(Entries shown begins)

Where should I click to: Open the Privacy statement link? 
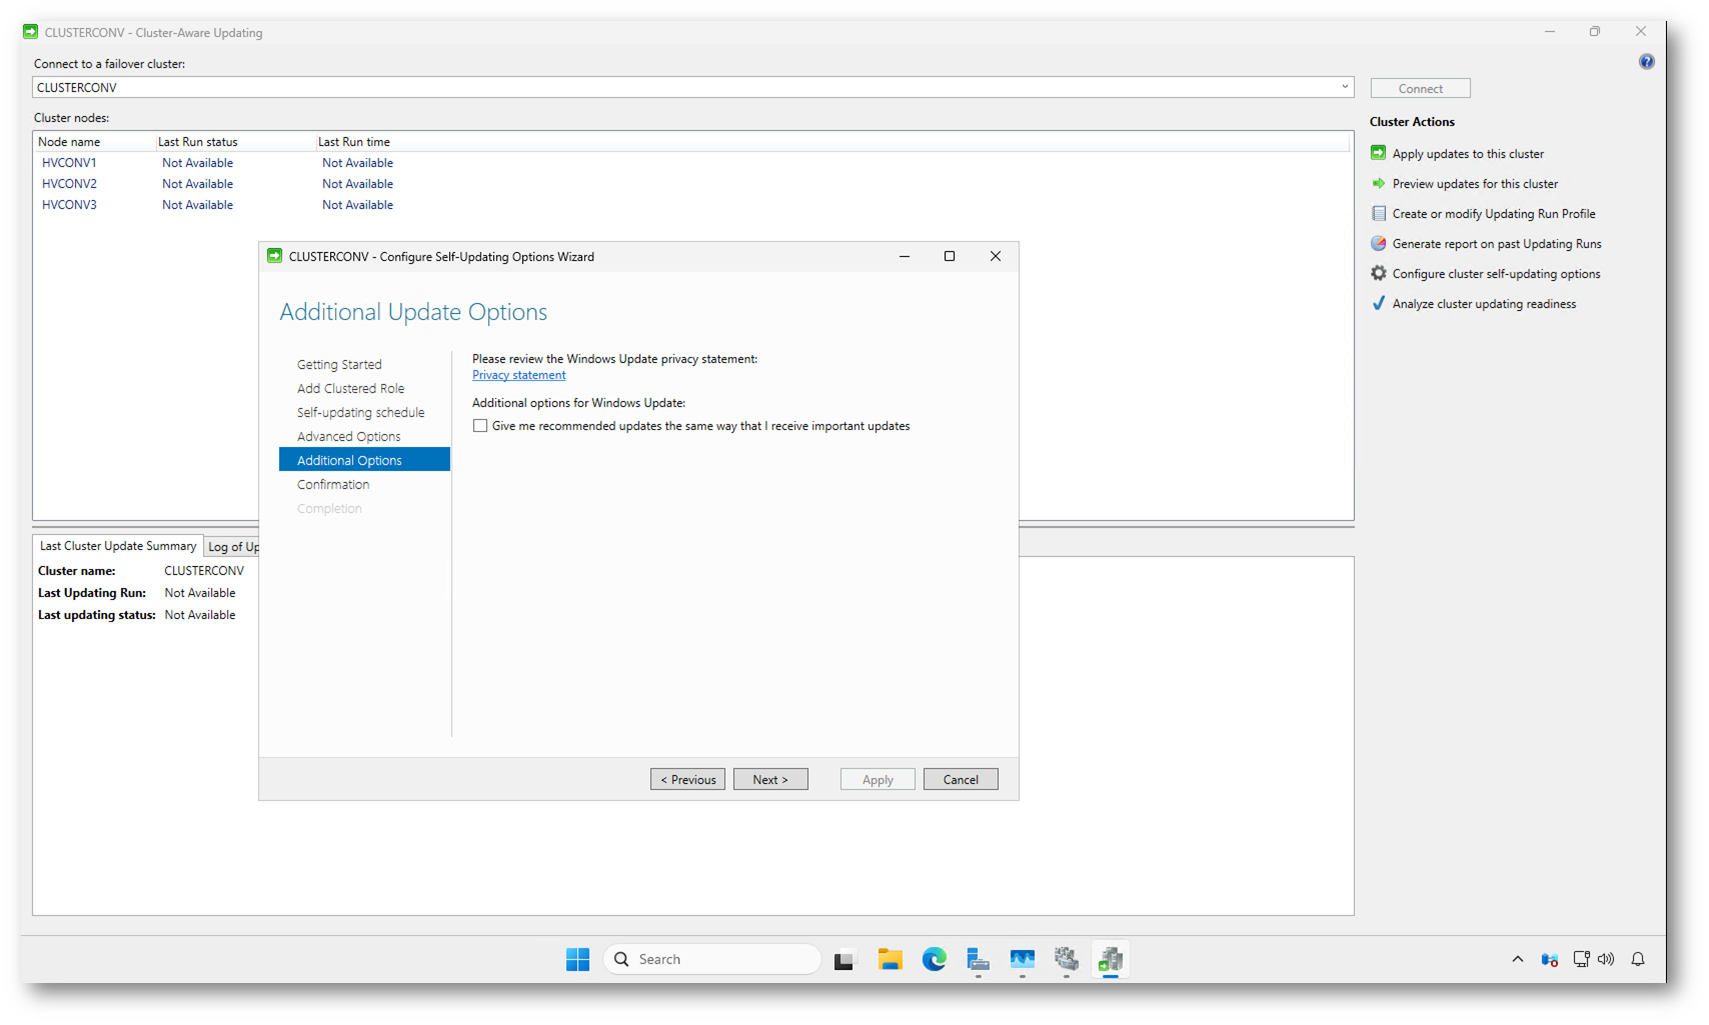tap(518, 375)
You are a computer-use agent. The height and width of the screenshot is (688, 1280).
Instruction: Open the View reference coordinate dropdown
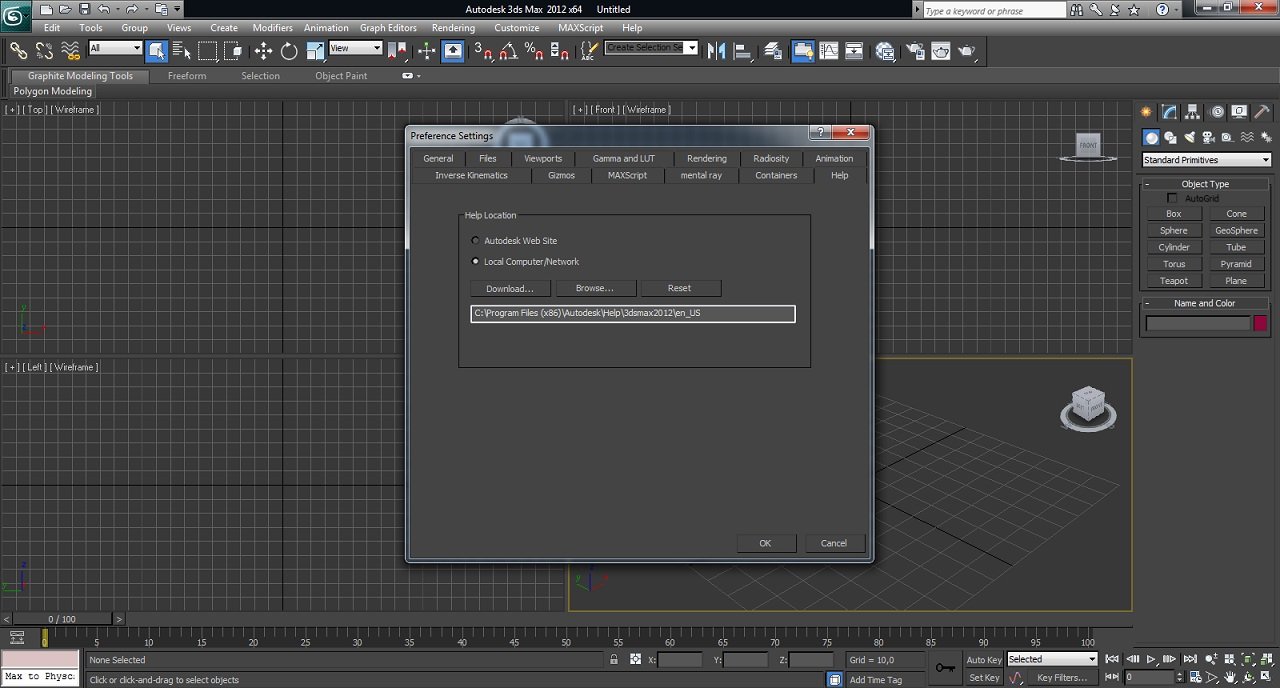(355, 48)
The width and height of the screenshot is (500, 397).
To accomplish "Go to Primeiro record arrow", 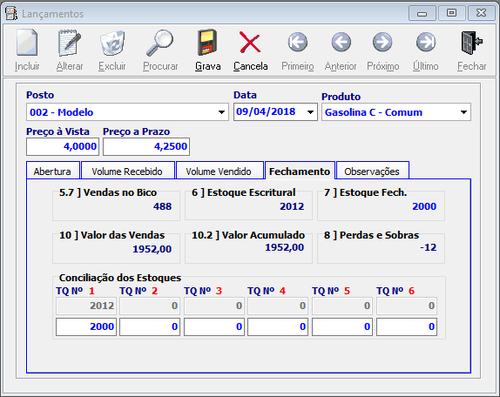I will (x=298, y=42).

(Entries shown ends)

Assignment | Check each line of the material for the word "screenshot", then say how many have it. Give the number only.

Solution | 2